Unbalanced OT for "Soft Noise Filtering": Mass leakage naturally allocates less weight to noisy channels without explicit thresholds or manual selection, portable to any "dimensionally heterogeneous" cross-modal task.
Theoretical and Practical Synergy: Theorems ground robustness in the \(D_{\max}\) vs \(\|P^*\|_F\) comparison, while engineering keeps overhead to ~2MB VRAM via detached CPU offloading.
RAM Reliability Score: The (correlation - variance - kurtosis → sigmoid) formula is a general "channel trust" metric reusable for feature selection or modal fusion weights.

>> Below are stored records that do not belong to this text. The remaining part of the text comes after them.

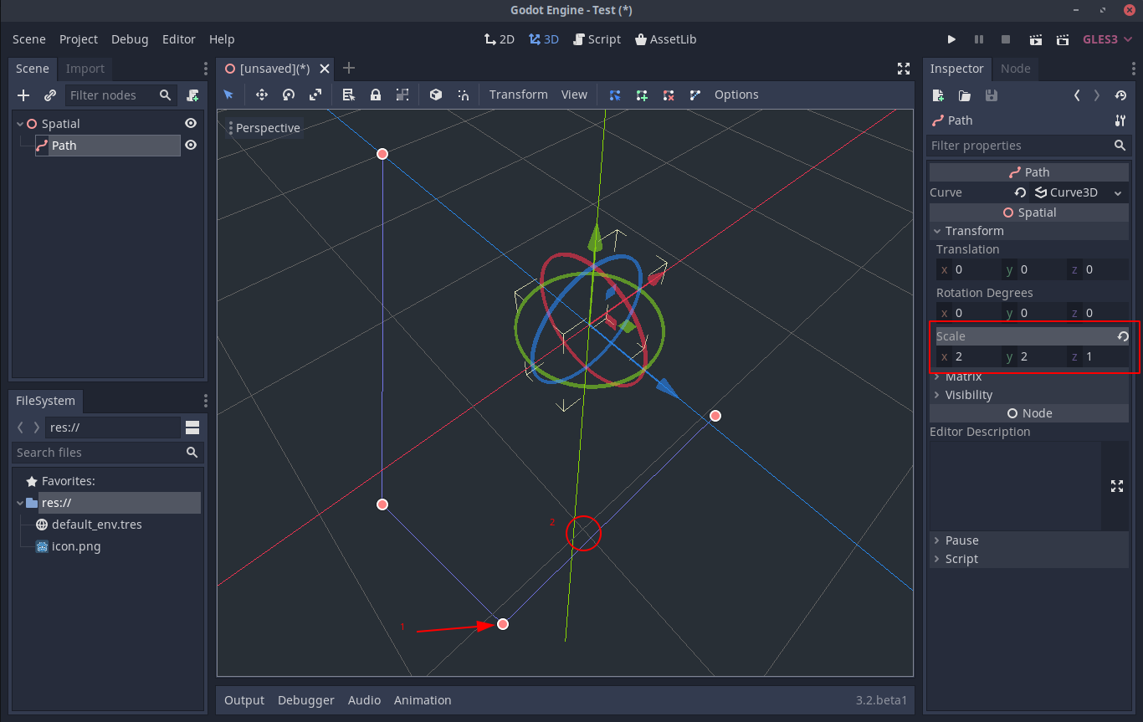Image resolution: width=1143 pixels, height=722 pixels.
Task: Select the curve Add Point tool
Action: [x=642, y=95]
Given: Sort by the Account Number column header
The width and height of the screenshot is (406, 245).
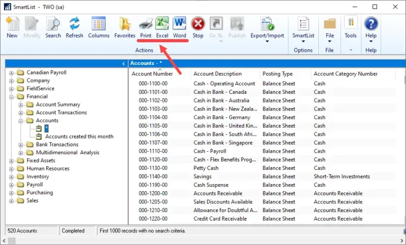Looking at the screenshot, I should pyautogui.click(x=152, y=74).
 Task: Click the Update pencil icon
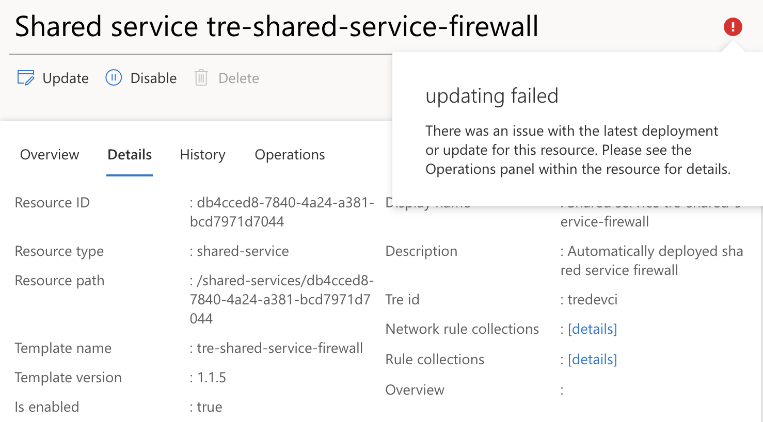(x=26, y=77)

Limitations & Future Work¶

The feature cost matrix is \(d\times d\); high-dimensional encoders (\(d>2048\)) require projection or low-rank approximation—the potential semantic loss from this reduction is not fully quantified.
Batch sizes in main experiments vary widely (256 vs 6 vs 2), making cross-group comparisons difficult; the "5/8 metrics win" claim needs more single-batch-size verification.
The fixed subtraction form of RAM statistics (corr minus var minus kurt) lacks extensive ablation or exploration of learnable weight forms.
Theoretical proofs rely on assumptions like \(\Pi_{ij}\in[\epsilon,1]\) and \(L\)-Lipschitz continuity of log, which may not always hold during practical training.

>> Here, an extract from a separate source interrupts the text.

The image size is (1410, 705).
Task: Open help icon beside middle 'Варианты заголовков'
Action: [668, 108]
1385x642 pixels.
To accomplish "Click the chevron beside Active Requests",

vs Inverse Optimal Transport (IOT) (Shi et al. 2023): IOT unifies contrastive/triplet/matching as learned cost + Sinkhorn but stops at the instance level, dominated by \(D_{\max}\). DART retains IOT as an anchor and adds feature-level UWD to shift control to an aggregate norm.
vs Channel Weighting (Luong et al. 2024): Both aim to distinguish channel importance, but Luong collapses weighted embeddings back into pairwise scalars, keeping noise coupled. DART performs transport directly between channel distributions guided by RAM priors.
vs Contrastive Learning (CLIP/ALIGN): Contrastive loss is instance-level only (implicit equal weighting) and heavily dependent on large batches for negatives. DART's feature-level regularizer remains stable at batch=32, filling the small-batch weakness of contrastive learning.

Rating¶

Novelty: ⭐⭐⭐⭐⭐ The combination of "channels as distributions + Unbalanced OT + RAM" is a novel and self-consistent perspective in cross-modal retrieval.
Experimental Thoroughness: ⭐⭐⭐⭐ Covers 3 audio benchmarks + image-text transfer + zero-shot + semi-supervised/noise/small-batch, though batch size discrepancies weaken some comparisons.
Writing Quality: ⭐⭐⭐⭐ Clear motivation-method-theory loop.
Value: ⭐⭐⭐⭐ A plug-and-play feature-level regularizer with near-zero VRAM cost, highly practical for small-batch or label-scarce scenarios.